__Task to carry out__
Output exactly the lines below, starting with the line that has "You are a computer-use" and going on through the line that has "Instruction: Select the", both included, and no other lines.

__Source records__
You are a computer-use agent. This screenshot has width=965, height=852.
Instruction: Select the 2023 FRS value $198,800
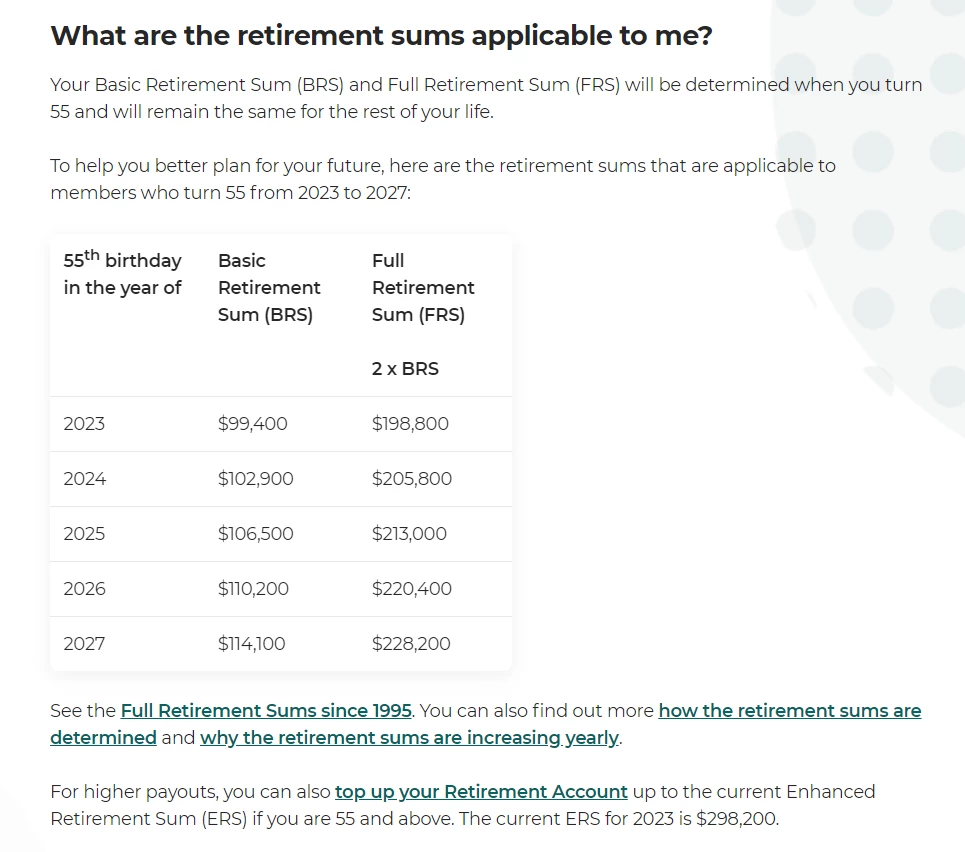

...

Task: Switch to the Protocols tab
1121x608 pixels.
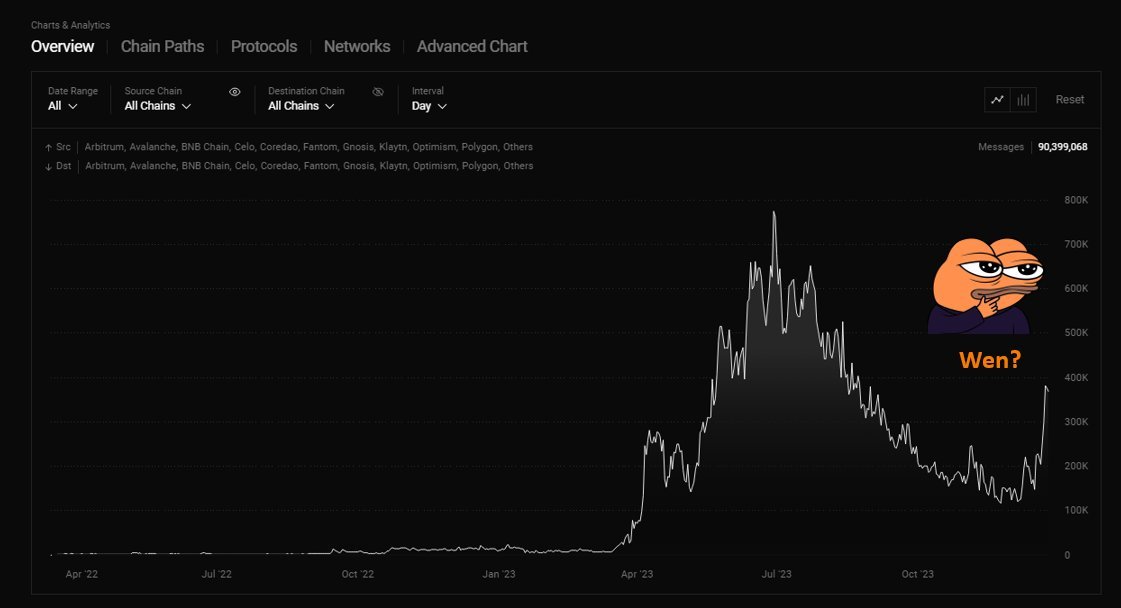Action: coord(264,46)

...

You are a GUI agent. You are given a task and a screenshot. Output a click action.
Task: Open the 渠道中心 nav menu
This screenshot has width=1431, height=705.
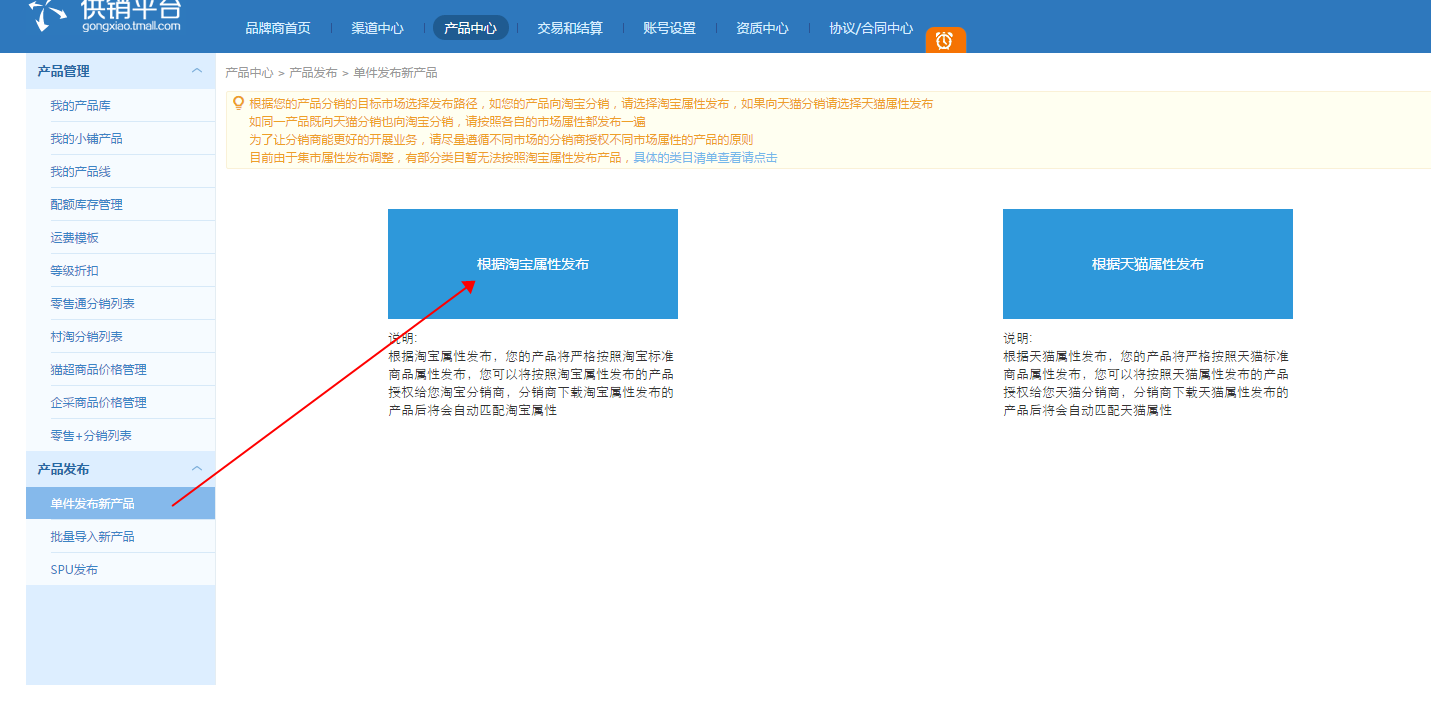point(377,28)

__Your response__
You are a computer-use agent. This screenshot has width=965, height=852.
Instruction: Select the 2023 FRS value $198,800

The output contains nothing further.